1. DCLXVI INTERMISSION 2. Chief Rebel Angel 3. Say It In Slugs 4. It Is Later Than You Think 5. Returning To Madness 6. Mental Twin 7. Night Of The Vampire 8. Unreal Estate 9. In The Flesh 10. Something Out Of Nothing 11. Left Hand Path (Outro)
"Used to be King, now considered a fool" - (In The Flesh, Uprising, 2000)
Entombed is the quintessential, living embodiment of the "fuck-it-all" spirit of heavy metal. Once upon a time, Entombed were the undisputed lords of relentless, no-frills death metal. The Nihilist Demos & first two albums are true monolithic genre masterpieces; basically, the foundation of a whole musical movement. Then came "Wolverine Blues" - an innovative homebrew of their patented death metal brutality joined with big 70's style rock hooks ala Kiss, The Stooges, and the original Alice Cooper Group. This album caught on like a wildfire, garnering the band even more well-deserved critical acclaim & mass appeal.

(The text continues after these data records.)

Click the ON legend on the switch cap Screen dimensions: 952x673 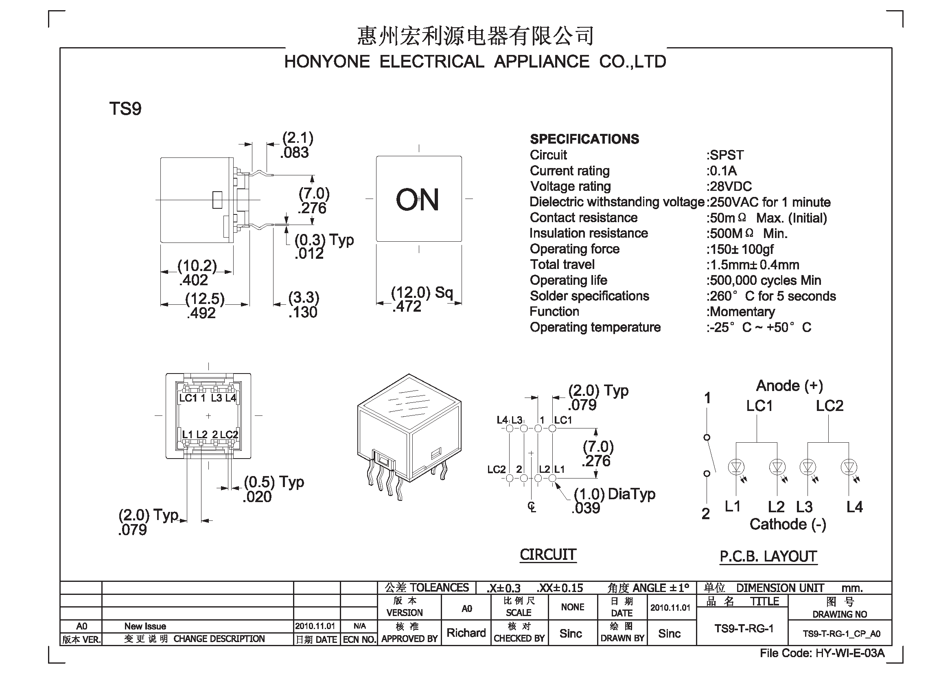tap(417, 200)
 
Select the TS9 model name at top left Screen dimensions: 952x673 tap(125, 109)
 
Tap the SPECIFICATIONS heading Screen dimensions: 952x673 tap(584, 139)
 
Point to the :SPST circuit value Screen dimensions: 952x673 tap(725, 155)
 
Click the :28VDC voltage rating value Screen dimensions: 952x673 tap(729, 186)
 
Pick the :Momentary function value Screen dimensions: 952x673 tap(741, 312)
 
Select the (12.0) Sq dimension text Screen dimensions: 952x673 tap(422, 293)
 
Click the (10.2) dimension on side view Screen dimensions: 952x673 tap(197, 266)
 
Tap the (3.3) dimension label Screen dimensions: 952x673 tap(304, 297)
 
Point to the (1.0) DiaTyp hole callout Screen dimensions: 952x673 tap(614, 494)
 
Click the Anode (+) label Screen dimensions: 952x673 tap(790, 386)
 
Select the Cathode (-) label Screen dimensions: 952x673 tap(788, 524)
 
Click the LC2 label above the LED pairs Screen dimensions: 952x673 tap(829, 406)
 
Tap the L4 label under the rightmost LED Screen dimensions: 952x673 tap(855, 507)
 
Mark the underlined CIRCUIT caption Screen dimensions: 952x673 tap(548, 555)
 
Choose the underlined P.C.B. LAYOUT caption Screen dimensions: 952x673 tap(768, 557)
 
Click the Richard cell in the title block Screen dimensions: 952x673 tap(466, 633)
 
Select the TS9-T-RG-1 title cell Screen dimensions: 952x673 tap(744, 629)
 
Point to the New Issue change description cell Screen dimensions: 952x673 tap(145, 626)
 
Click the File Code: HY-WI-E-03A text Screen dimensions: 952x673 tap(822, 653)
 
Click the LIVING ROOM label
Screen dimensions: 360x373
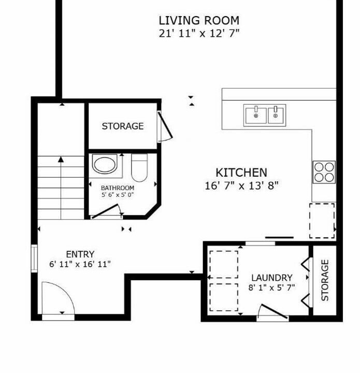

However, evolution and the loss of founder, main songwriter, and spiritual band leader Nicke Andersson caused the band to wander in a creative wasteland for a number of years, alienating a large portion of their fanbase in the process. For a time, the band seemed to be lost at sea, resulting in the release of "Same Difference"; an album viewed by most as a colossal folly on the level of Celtic Frost's "Cold Lake", or better yet, Metallica's entire post-"Justice for all" catalogue. In reality, this was just the band finding their own way after losing such an integral member. It just goes to show, sometimes you got to fall flat on your ass in order to get back on your feet and come back swinging.
Since then, Entombed have entered into a sort of renaissance, releasing three stellar albums of uncompromising, filthy, heavy-as-all-hell rock-n-roll. Long gone is the band of yore, who worshiped at the feet of Repulsion and Autopsy exclusively. What we have now is a group of season veterans, comfortable in their own skin and honest enough with themselves to be unconcerned with living up to their initial legacy. Entombed of today have gone beyond their adolescent fixations, now finding inspiration from the roots of where it all began.
All of this, to get us to the task at hand - the review of "Unreal Estate" a live document of Entombed's unlikely collaboration with the Swedish Royal Ballet Ensemble. What we have here is a completely unique entity from yer usual run-of-the-mill live album. This isn't one of those over glorified "greatest hit in the live setting" cashgrab that we're all used to being subjected to. Nor is this the pretentious "Metal Band and Symphonic Orchestra Playing at the Same Time" gimmick, like Metallica's "S&M" travesty from a couple of years ago. Instead we have a very thoughtful re-imagining of some of the gems from Entombed's modern catalogue.
While I'm already on board when it comes to Entombed's newer stuff, I was totally in awe how the newer material truly came alive on this recording. Stuff that was sufficiently dirty and heavy on the albums, now glow with a ghostly ambience in the live setting. Sometimes it's the little things that count, and this album is all about the little nuances. Every instrument is crystal clear, and given their own room to breath and pulsate. The end result is a breathtraking atmosphere of doom.
I'll warn you right now, there's virtually nothing on this album pre "Uprising", besides the Phantasm motiff culled from "Left Hand Path". However, I think this may be the perfect gateway for the old Entombed fan that may have not given their post "Same Difference" material a shot.